Jane, nano, stress, cross, national novel writing month, pretty, phantom, eragon and saphira, fantasia, spaceballs, hate everything, awesome

Lots of Things

I just got the results from my throat culture: negative.  Whatever I had, it wasn't strep.  Doesn't matter to me, I guess, I'm feeling a LOT better and the antibiotics are the only reason for it, so whatever they did, I'm grateful.

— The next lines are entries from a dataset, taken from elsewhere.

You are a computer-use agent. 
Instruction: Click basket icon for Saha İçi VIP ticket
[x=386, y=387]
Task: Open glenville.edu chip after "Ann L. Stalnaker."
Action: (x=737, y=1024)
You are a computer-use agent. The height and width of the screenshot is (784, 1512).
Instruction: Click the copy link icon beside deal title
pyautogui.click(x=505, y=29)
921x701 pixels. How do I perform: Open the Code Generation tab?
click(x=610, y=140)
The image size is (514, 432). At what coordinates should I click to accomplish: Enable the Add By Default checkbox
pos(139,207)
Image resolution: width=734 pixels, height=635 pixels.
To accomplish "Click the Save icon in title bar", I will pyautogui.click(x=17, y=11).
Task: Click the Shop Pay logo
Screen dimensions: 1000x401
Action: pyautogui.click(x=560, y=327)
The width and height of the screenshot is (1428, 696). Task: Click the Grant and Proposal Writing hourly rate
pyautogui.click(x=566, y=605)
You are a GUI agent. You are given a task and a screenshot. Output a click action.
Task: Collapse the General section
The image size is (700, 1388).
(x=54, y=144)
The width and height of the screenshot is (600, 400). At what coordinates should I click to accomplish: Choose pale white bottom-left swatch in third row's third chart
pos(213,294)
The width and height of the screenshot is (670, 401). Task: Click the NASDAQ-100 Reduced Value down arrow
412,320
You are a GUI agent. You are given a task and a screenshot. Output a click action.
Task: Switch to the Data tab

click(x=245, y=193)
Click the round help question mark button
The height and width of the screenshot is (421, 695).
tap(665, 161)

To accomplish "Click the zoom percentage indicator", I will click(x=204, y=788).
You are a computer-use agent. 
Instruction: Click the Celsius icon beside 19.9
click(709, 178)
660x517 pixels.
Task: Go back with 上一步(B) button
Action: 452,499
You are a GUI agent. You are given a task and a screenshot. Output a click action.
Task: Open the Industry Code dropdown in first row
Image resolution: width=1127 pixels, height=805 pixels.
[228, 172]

Not that there aren't other things in my life to be just as frustrating.  Take, for example, CSU.  I swear I registered for Kirkland's 329 class last spring, but it's not showing up and it's not letting me register now because the class is full.  I emailed Kirkland, who is quite wonderful and willing to work with me, but he said the override he gave me is still valid, so I tried again.  Still no dice.  So off I went to the registrar's office, where they told me I need a different override in order to get into the class because now it's full.  My recommendation to all teachers from now on is this: when giving overrides, always make them for every freaking reason they could possibly be needed, and that will avoid this problem altogether.  Sheesh.  So now the ball is in Kirkland's court once more - he has to re-override me so I can get into a class for which I already registered once.  Gah.  And I can't find a single one of the final category 2 classes I need in the schedule, so it's possible that they're not being offered, which is lame because I need one.  I don't even care which one, I just need one.  So I'll have to go down and talk to the English office tomorrow and figure out how to get that little problem resolved.  I hate bureaucracy.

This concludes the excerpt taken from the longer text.